*WHAT TO DO:* Could you arrange the lines, from the line containing "Task: Click the /dictionary-plants/" through the end of the records, as a Markdown table with the columns No. and Line, one row per line and blank lines left out?

[Word and item position data]
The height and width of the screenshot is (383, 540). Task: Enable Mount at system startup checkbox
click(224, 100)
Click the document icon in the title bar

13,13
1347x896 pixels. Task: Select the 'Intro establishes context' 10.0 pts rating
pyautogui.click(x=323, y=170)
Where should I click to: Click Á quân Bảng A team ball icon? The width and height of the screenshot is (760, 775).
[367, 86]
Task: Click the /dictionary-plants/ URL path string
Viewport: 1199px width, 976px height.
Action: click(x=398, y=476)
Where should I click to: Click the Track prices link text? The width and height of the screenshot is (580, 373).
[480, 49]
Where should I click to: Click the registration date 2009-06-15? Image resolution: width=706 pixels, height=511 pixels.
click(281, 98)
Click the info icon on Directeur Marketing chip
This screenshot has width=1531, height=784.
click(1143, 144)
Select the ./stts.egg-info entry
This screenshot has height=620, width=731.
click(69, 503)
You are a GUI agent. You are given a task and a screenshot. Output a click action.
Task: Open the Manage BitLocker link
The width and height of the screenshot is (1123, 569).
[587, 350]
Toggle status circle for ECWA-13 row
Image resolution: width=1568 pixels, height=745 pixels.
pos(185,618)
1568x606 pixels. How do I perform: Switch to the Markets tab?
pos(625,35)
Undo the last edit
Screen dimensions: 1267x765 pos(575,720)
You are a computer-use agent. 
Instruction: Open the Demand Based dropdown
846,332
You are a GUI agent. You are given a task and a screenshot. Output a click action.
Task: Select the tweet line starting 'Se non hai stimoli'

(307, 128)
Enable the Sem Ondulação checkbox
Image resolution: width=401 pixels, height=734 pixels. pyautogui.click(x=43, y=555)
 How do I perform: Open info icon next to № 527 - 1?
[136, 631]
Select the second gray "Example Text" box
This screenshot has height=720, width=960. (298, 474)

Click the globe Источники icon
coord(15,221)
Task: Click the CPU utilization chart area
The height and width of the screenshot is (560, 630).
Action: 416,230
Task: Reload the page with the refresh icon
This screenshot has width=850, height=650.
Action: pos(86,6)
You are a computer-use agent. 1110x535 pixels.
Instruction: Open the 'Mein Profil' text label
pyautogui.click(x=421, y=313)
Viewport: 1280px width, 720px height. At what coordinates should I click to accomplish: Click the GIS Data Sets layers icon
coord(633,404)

*RESULT BELOW:*
| No. | Line |
|---|---|
| 1 | Task: Click the /dictionary-plants/ URL path string |
| 2 | Viewport: 1199px width, 976px height. |
| 3 | Action: click(x=398, y=476) |
| 4 | Where should I click to: Click the Track prices link text? The width and height of the screenshot is (580, 373). |
| 5 | [480, 49] |
| 6 | Where should I click to: Click the registration date 2009-06-15? Image resolution: width=706 pixels, height=511 pixels. |
| 7 | click(281, 98) |
| 8 | Click the info icon on Directeur Marketing chip |
| 9 | This screenshot has width=1531, height=784. |
| 10 | click(1143, 144) |
| 11 | Select the ./stts.egg-info entry |
| 12 | This screenshot has height=620, width=731. |
| 13 | click(69, 503) |
| 14 | You are a GUI agent. You are given a task and a screenshot. Output a click action. |
| 15 | Task: Open the Manage BitLocker link |
| 16 | The width and height of the screenshot is (1123, 569). |
| 17 | [587, 350] |
| 18 | Toggle status circle for ECWA-13 row |
| 19 | Image resolution: width=1568 pixels, height=745 pixels. |
| 20 | pos(185,618) |
| 21 | 1568x606 pixels. How do I perform: Switch to the Markets tab? |
| 22 | pos(625,35) |
| 23 | Undo the last edit |
| 24 | Screen dimensions: 1267x765 pos(575,720) |
| 25 | You are a computer-use agent.  |
| 26 | Instruction: Open the Demand Based dropdown |
| 27 | 846,332 |
| 28 | You are a GUI agent. You are given a task and a screenshot. Output a click action. |
| 29 | Task: Select the tweet line starting 'Se non hai stimoli' |
| 30 | (307, 128) |
| 31 | Enable the Sem Ondulação checkbox |
| 32 | Image resolution: width=401 pixels, height=734 pixels. pyautogui.click(x=43, y=555) |
| 33 |  How do I perform: Open info icon next to № 527 - 1? |
| 34 | [136, 631] |
| 35 | Select the second gray "Example Text" box |
| 36 | This screenshot has height=720, width=960. (298, 474) |
| 37 | Click the globe Источники icon |
| 38 | coord(15,221) |
| 39 | Task: Click the CPU utilization chart area |
| 40 | The height and width of the screenshot is (560, 630). |
| 41 | Action: 416,230 |
| 42 | Task: Reload the page with the refresh icon |
| 43 | This screenshot has width=850, height=650. |
| 44 | Action: pos(86,6) |
| 45 | You are a computer-use agent. 1110x535 pixels. |
| 46 | Instruction: Open the 'Mein Profil' text label |
| 47 | pyautogui.click(x=421, y=313) |
| 48 | Viewport: 1280px width, 720px height. At what coordinates should I click to accomplish: Click the GIS Data Sets layers icon |
| 49 | coord(633,404) |